New Delhi, irrespective of which party was in power, has done what it has willed with Kashmir; it is, in Kashmiri eyes, a thing of despotic whimsy. It has toppled elected governments. It has imposed farcical elections. It has installed unpopular puppets. And on top of those it has superimposed vastly unpopular security regimes. It has banished popular leaders, then turned to embrace and emaciate them. Mehbooba is the latest and probably most pitiable example. The one plea she fervently makes is: “Please talk, adhere to the agenda of alliance, talk to Kashmiris of all hue, give them, if nothing, a sense of a stake.” The one thing Modi is rock-jawed on not doing is talking. He is happy to let the gun do it. How many can that get rid of? You cannot do away with a whole people; that weapon hasn’t been invented.
During his extended inspection of the debris of the Soviet Empire, Ryszard Kapuscinski, master of reporting the real as surreal, ran into several such barriers and he stood by them mulling clues to the collapse. “How many victims, how much blood and suffering, are connected with this business of borders? All these boundaries of thought and feeling, injunction and interdiction, are constantly shifting, crossing and permeating one another, piling up. In our brains there is ceaseless border movement – across borders, near borders, over borders. Hence our headaches, our migraines, hence the tumult in our heads…”

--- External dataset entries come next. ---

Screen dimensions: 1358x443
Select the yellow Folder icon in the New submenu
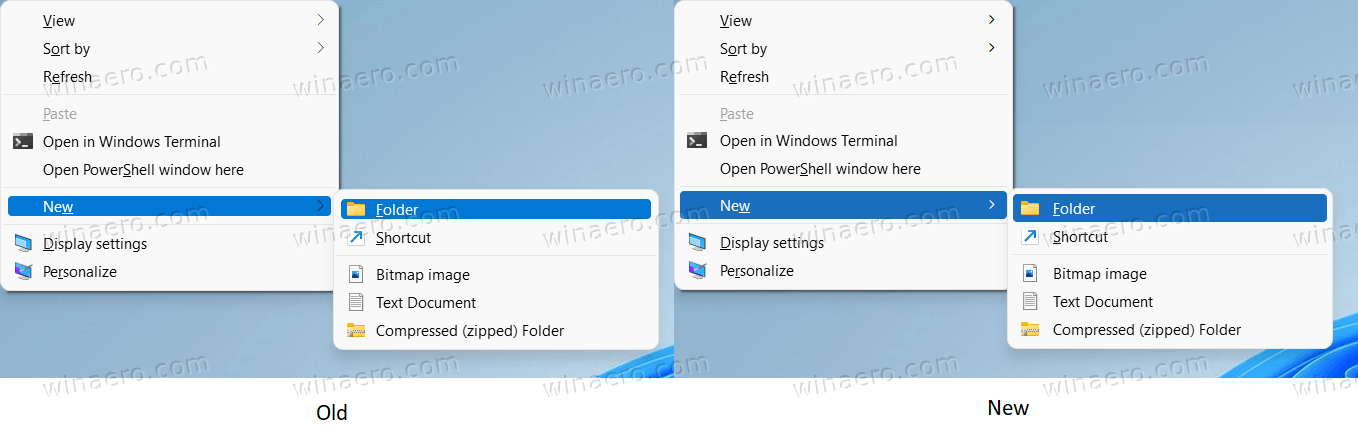click(x=1030, y=209)
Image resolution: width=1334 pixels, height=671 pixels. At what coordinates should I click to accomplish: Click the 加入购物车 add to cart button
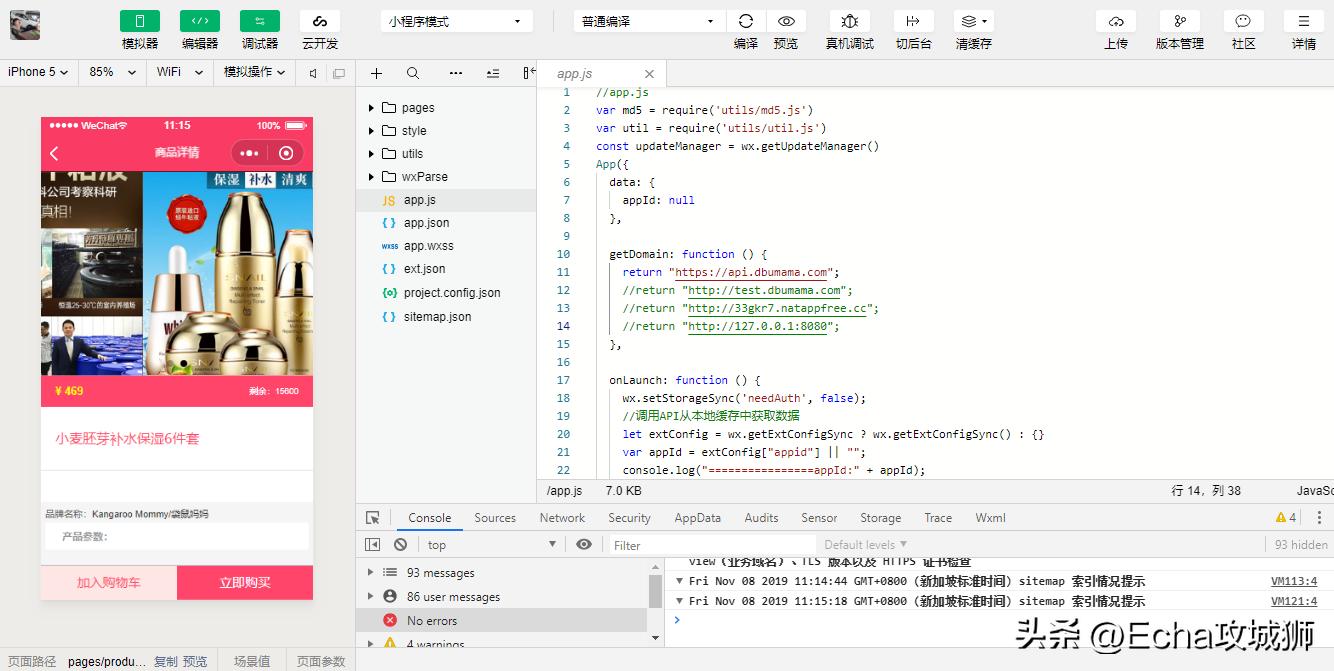click(x=109, y=582)
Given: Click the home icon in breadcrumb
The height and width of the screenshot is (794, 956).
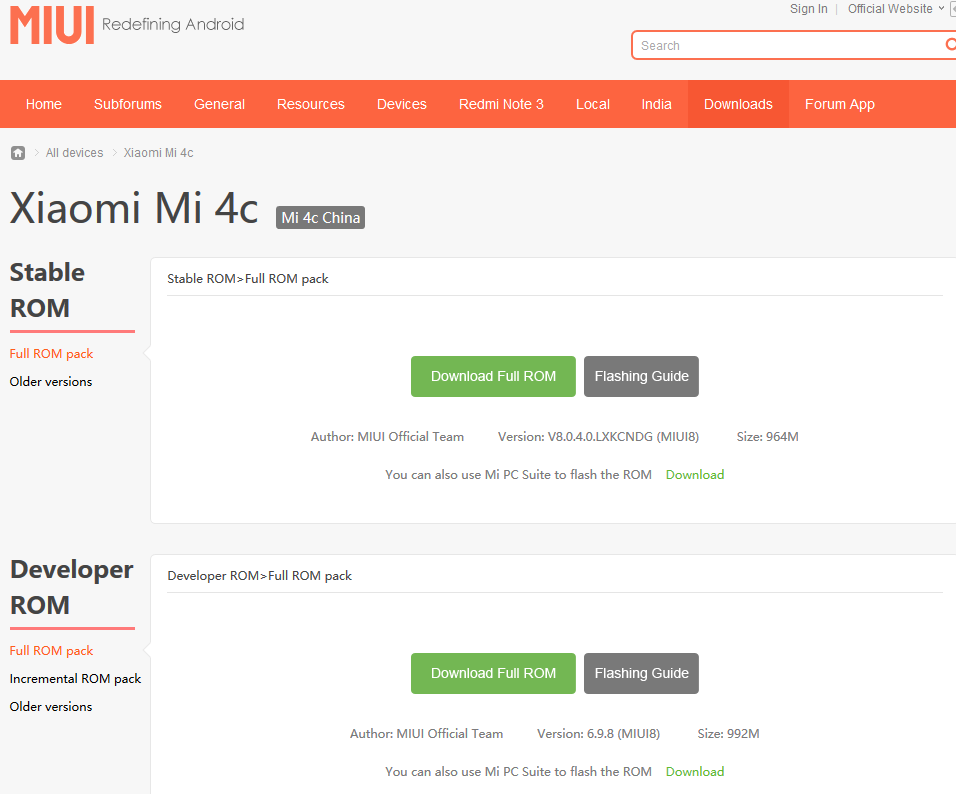Looking at the screenshot, I should pyautogui.click(x=18, y=153).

Kashmir is that migraine in our heads. Kashmir is the campaign that New Delhi has lost in key places – in hearts and heads. New Delhi holds the physical ground in Kashmir, or the part of Kashmir it holds, but it does not hold heads and hearts. It is the same migraine that the lean and perceptive Pole, Kapuscinski, sensed across the massive spread of the once and dismembered Soviet Empire. You remedy a migraine, you don’t shoot it with a gun.